Beauty should obliterate.
As the riots burn in Minneapolis, I plant bee balm with my daughter in our yard.
Because my friend in prison helps white supremacists write letters to their lovers and blinks himself to sleep, the police lights rising from the streets like little tongues beyond the dead insistence of their song upend the dumb capacity for grace.
What must we forgive?
To see a single flower in a field of other flowers, Keats insists that we abandon our identity.
The lynching ruptured everything.
To sustain the colony, a worker bee goes forth in early light and lingers.
Sitting in the grass, we listen, the drone of tiny wings adrift between the patchwork patterning of violets, a kind of language glittering.
At first, my daughter is afraid.
When the open field between a thesis and its antithesis evaporates, Keats insists the arguments regarding art begin to dovetail in the mind.
I want to think that he is right, the light of a convergence arriving on an altar I imagine centered somewhere in me like a soul.
The city burning on a livestream while I send messages to friends illuminates my living room.
When my daughter pushes seeds into the dirt, she asks if she is hurting it.
A violent brightness casts a dark catastrophe across the wall.
Capable of seeing ultraviolet light, the sun despite the clouds, the compound eyes of bees are covered with tiny follicles that sense the wind's direction.
A disquisition, not dispute, on a myriad of subjects strikes me.
I try to write a letter to my friend and find myself instead among a numb cacophony of distances, admitting my mistakes.
What is true enough to render?
This, for Keats, is the burden of the mystery, a liberating doubt.
When my daughter asks if cops are bad, I grab her hand and say that in the morning we'll check to see if anything has sprouted.
This pursued through volumes eliminates the call of all consideration.
How beautiful the retired roses folding over in the night-wind, breaking.
How fact and reason seem to fall away, my faith in people, the pistil and the stigma and the seed.
When the workers first emerge, their hair is edged in silver and their wings are soft, paper-thin and crumbled.
I tire early in the aftermath and think it sad that the specific composition of ommatidia varies between organisms, the world appearing differently as a matter of blind mechanics.

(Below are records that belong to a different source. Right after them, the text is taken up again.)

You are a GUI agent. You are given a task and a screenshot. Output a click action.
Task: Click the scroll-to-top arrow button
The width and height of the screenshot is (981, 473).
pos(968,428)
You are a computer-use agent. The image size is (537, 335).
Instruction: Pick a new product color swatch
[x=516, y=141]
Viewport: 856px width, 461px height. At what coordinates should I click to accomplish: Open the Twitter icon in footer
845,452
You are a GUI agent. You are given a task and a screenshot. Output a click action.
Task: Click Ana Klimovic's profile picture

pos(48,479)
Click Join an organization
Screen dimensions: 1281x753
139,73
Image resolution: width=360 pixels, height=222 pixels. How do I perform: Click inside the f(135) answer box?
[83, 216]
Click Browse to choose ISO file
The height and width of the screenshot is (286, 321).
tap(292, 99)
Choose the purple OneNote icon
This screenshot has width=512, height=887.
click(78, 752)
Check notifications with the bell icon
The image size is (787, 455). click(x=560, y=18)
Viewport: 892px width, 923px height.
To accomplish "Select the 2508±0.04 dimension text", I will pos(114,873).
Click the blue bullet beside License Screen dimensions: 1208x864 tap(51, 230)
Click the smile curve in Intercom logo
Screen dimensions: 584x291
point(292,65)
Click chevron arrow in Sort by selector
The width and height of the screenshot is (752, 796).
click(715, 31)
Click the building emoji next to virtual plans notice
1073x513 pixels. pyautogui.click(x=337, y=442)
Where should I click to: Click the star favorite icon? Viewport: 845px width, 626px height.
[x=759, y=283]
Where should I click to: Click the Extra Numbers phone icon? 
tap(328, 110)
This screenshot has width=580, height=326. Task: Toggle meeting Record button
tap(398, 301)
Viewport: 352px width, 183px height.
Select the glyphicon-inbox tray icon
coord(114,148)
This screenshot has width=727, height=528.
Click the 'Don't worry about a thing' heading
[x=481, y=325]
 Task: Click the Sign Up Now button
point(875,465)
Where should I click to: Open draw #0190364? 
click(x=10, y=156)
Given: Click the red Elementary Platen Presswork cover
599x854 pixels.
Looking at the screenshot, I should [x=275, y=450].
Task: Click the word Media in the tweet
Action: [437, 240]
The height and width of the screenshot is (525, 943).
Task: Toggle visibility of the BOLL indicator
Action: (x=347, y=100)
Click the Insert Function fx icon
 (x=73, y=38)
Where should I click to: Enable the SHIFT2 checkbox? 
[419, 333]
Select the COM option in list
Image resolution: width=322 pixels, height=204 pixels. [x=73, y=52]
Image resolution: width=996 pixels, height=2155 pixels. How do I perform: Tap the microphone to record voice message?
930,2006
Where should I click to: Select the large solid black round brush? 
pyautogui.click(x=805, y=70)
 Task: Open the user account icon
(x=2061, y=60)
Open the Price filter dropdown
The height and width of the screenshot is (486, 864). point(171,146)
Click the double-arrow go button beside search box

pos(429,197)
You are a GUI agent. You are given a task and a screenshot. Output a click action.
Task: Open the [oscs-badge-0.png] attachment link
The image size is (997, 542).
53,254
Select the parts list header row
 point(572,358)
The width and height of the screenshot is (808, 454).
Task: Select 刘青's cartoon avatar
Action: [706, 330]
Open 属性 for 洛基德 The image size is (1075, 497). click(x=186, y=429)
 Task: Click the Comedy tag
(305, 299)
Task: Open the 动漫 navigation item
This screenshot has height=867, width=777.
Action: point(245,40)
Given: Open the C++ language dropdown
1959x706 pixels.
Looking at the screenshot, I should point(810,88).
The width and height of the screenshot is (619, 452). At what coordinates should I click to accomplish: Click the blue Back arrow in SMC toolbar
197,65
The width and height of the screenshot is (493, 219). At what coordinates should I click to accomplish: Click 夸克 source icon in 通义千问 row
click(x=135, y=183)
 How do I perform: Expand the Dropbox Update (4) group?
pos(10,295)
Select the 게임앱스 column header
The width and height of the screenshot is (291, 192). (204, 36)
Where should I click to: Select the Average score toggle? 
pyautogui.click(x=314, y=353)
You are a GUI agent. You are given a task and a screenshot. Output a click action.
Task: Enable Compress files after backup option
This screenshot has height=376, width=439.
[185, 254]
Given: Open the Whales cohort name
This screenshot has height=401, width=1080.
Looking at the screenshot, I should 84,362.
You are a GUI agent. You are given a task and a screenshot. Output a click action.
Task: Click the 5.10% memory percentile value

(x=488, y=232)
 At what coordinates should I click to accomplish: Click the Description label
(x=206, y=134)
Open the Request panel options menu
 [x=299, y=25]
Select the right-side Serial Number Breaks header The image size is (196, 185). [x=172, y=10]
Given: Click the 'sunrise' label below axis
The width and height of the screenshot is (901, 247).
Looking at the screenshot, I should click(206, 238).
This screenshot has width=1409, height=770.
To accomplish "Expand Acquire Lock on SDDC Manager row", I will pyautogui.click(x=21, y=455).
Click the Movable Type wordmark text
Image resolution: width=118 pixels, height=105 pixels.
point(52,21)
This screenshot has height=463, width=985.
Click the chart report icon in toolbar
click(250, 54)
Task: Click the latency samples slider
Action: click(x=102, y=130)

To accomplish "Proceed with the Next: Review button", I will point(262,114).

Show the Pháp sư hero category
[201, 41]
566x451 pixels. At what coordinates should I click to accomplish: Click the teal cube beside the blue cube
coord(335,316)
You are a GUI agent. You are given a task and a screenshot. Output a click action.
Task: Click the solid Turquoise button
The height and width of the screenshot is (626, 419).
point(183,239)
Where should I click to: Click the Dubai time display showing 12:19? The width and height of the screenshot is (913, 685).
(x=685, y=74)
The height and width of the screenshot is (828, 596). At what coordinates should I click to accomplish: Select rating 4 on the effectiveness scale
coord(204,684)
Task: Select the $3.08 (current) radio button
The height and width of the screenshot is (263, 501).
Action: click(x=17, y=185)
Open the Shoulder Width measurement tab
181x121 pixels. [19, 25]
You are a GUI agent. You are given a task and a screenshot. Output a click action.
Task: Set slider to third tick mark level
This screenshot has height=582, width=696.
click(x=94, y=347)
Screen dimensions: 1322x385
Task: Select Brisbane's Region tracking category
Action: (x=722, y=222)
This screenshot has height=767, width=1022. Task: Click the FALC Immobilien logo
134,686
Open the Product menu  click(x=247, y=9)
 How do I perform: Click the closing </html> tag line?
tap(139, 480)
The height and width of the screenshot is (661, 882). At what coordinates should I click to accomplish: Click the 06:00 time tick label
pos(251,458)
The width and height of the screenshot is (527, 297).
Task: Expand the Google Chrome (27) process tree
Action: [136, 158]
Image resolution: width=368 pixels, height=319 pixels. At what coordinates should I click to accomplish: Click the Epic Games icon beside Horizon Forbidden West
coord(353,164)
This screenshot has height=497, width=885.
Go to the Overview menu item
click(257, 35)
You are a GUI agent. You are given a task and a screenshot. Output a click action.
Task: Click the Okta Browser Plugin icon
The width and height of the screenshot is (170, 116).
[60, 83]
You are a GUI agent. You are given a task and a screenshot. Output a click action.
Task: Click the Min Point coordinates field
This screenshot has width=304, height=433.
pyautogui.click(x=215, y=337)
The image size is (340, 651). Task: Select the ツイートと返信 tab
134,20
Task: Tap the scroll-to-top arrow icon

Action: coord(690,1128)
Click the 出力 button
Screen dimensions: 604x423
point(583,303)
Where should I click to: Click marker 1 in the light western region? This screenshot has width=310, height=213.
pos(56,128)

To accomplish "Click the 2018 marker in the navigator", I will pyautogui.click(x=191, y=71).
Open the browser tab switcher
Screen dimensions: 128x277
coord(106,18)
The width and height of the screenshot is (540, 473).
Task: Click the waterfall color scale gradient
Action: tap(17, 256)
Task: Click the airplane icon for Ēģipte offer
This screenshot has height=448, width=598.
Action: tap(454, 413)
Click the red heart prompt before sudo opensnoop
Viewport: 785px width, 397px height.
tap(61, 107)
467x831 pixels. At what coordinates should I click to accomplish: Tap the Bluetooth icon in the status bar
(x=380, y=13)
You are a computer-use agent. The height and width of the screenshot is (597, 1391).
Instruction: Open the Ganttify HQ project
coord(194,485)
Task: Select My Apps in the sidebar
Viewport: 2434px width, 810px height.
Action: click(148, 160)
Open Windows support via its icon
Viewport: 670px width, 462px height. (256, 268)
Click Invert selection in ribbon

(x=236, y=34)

When I drive across the country to see my friend in the Elkton Federal Correctional Institution, I stand in a line of children in the jail yard waiting with their mothers to see their dads.
All of us are earthdark.
I find I cannot exist, says Keats.
It is easier to say what poems should be than write them.
And so I find myself suspended in a landscape made of years and long apologies.
In the prison cafeteria, my friend says the thing that shocks him most is how illiterate the inmates are.
Queen bees brood their eggs like birds and place them in a pollen ball.
When my daughter comes home from school, she asks if the police would ever hurt her mother and then we sit in silence.
The silence ruptures us, a thing we cannot see that enters slowly through the ear and lingers, a wilderness approaching the immediate emergency of wreck, not a self so much, a subject.
Thus, the music of the poem is what the mouth becomes when language leans into uncertainty.
Language is imaginary.
Every morning, when I wait in line in the Luther Elementary parking lot among the other parents dropping off their kids, I count the thin blue line police flags plastered to the metal bumpers of their trucks.
Colonies exist to feed the queen's demand for sweetness, and this, too, is a kind of silence lingering.
I want to tell my daughter about the summer I was 17 in Minneapolis, a punk show at a venue called the Bomb Shelter, how the cops came in and punched the brown kid standing next to me.
In my memory, my mind goes blank on impact, my body acting on its own.
For the first time, I find myself beyond myself, the crowd erupting all around me and spilling out onto the streets of the same precinct burning on my phone today some twenty-odd years later.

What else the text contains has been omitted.